“Being a good broadcaster is so much more than having the requisite technical training. It’s just as important to have knowledge about the world around you.”— Scot Bertram
Additional Faculty Information for Scot Bertram
B.A. in Broadcast Communication and Political Science, North Central College, 2002
Host, Political Beats podcast and contributor, National Review Online
Fill-In Host, The Steve Gruber Show (Michigan)
Fill-In Host, The Michael Koolidge Show (Illinois)
Reporter, The Center Square Illinois/Illinois Radio Network
“Rush Limbaugh: Exceptional American,” The American Spectator, Summer 2020
“Rush Limbaugh’s Unbreakable Bond with His Listeners,” National Review Online, February 18, 2021
Ask my parents about my youth and I suspect they will tell you I was not a normal child. One of my first words was “radio.” I asked for a subscription to USA Today for my eighth birthday. I began following elections closely at the age of ten. I spent hours in the library reading reference books about sports, history, politics, and pop culture through my teenage years. I desperately wanted to be informed and knowledgeable on issues and topics in the world around me.
I also knew from a very early age I wanted to work in radio. I loved the intimacy of the medium and the connection made between host and listener. I was drawn in by its ability to entertain, inform, and communicate on a mass scale. Radio still is a powerful and vibrant tool, teaching skills that can be useful across a number of professions.
My career has taken me from a music-based format at my college station to sports radio in Chicago to news and talk in Rockford. I’ve interviewed rock stars at concert venues, sports legends at the Super Bowl and Spring Training, and powerful political figures and thinkers on the phone and at Radio Rows throughout the country.
What I’ve learned is being a good broadcaster is so much more than having the requisite technical training. It’s just as important to have knowledge about the world around you — to know what has happened in the past and why it matters today. It’s practicing the art of the interview and staying sharp rhetorically. It’s having keen insights on what people are interested in and how to make information and arguments relatable to a wide audience. We focus on all that and more at Hillsdale and WRFH.

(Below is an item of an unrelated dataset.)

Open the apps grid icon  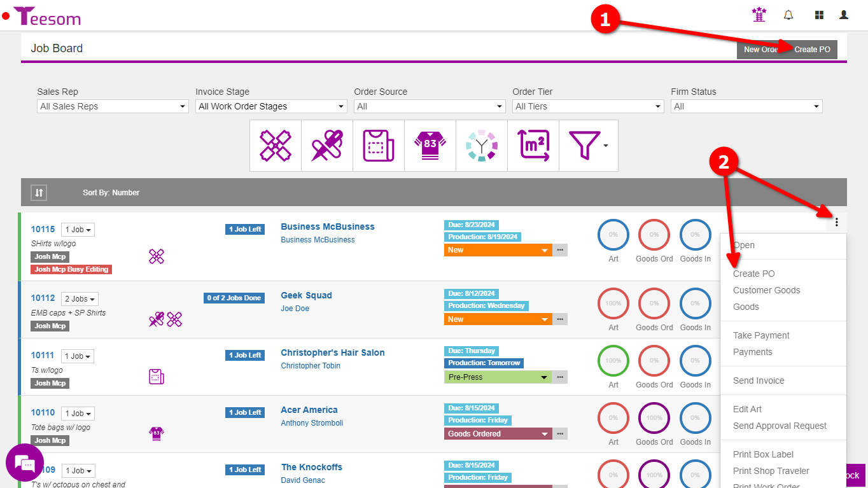pyautogui.click(x=819, y=15)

I’m a broadcaster by trade, so I continue to stay active in the industry. I frequently fill-in on the Illinois-based Michael Koolidge Show, the Michigan-based Steve Gruber Show, and host multiple podcasts for Hillsdale College and National Review. This gives me real-world and real-time examples to bring into the classroom and keeps me in touch with professional contacts who could benefit our students down the road.
My wife and I live in Hillsdale with our two children. I’m originally from the Chicago area and remain a die-hard fan of the Chicago White Sox and Chicago Bears. I once participated in a “Slam Dunk” contest on the floor of the old Chicago Stadium during halftime of a Bulls game (I lost).